I do too. In my opinion, it affected more than just the epigenome of our AR receptors. Hormones, neurosteroids, neurotransmitters and even regular proteins are affected. And for that to happens, IMO, there has to be a problem in copying segments of our DNA, AKA problem on the epigenetic level.

@Dubya_B: Do you know anyone, or any protocole that fixed the pfs typical insomnia: sleeping just a few hours, then waking up fully awake all of a sudden and then turning and tossing the rest of the night, barely sleeping if you can call it sleep ?

It’s a symptom I’d really like to tackle.

Is the question does Fin/Dut become depleted after becoming part of the 5-ar+NaDP+Fin/Dut complex? (not that this is not an important question because it is)
OR is the question did Fin/Dut temporally becoming a part of the 5-ar+NaDP+Fin/Dut complex cause problems with 5AR and other enzymes?

I was not being sarcastic in my response above. I apologize if it came across that way. I’m not familiar with the theory that was floating around a couple of years ago and I’m not arguing against it or in favor of it simply because I don’t know what the theory is.

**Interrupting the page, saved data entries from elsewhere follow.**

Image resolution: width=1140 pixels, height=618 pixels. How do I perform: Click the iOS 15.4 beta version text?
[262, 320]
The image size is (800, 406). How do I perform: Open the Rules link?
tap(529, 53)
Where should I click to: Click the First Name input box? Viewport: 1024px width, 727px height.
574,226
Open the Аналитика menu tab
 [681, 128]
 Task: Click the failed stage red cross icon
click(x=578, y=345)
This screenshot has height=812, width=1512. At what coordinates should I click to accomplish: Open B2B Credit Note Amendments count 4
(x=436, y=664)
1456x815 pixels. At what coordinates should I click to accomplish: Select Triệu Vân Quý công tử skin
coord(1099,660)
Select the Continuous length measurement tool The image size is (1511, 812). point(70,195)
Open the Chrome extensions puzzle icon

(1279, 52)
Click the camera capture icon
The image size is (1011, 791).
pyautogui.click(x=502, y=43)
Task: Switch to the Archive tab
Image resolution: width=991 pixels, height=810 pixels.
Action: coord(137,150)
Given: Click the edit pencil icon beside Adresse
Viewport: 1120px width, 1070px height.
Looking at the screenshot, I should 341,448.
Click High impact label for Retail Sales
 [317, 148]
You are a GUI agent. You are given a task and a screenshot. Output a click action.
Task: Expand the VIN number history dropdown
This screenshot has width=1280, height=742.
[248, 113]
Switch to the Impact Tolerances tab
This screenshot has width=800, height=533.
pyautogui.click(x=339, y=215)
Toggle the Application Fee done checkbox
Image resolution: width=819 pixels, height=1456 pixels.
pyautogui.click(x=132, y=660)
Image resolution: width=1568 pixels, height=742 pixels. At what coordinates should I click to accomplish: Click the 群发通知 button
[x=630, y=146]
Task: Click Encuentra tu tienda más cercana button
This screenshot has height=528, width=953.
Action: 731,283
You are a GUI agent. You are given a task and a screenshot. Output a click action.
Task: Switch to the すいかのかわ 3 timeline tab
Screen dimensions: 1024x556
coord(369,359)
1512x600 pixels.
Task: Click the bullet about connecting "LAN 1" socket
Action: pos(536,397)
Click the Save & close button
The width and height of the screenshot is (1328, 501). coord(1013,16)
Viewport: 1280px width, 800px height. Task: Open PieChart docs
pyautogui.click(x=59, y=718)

Instead the point that I was attempting to make is that if the molar concentration of Fin/Dut (and 5-AR enzymes) is entirely insignificant compared to the concentration of NaDP+/NaDPH in any given cell why is it that when Fin/Dut becomes a part of the 5-ar+NaDP+Fin/Dut complex (be in temporally or permanently) do we experience such a large reduction in serum DHT concentrations? The point being if this is how Fin/Dut inhibits testosterone-DHT conversion by becoming a part of the 5-ar+NaDP+Fin/Dut complex it’s hard to agree that this is as insignificant as you suggest if its temporally inhibiting DHT to such a large degree.

Are you saying that Fin/Dut becomes a part of the 5-ar+NaDP+Fin/Dut complex and in addition works as a competitive inhibitor of the 5AR enzyme which explains the actual reduction of serum DHT levels while on the drug? If this is the case than why even make Fin/Dut a part of the 5-ar+NaDP+Fin/Dut complex? In other words why did the creators design the drug to become a part of the 5-ar+NaDP+Fin/Dut complex? You appear to have a background in biochemistry so you are probable a good person to ask. Is this the norm for inhibitor based drugs? To become a part of the cofactor? I have no background in this like most people here so all I can do is read on the internet. But upon doing so I cannot find another inhibitor based drug that inhibits it’s target enzyme by becoming a part of the enzymes cofactor. Am I wrong? I am totally open to the real possibility that I am wrong and hope that I am so I can rule this out and move onto the next.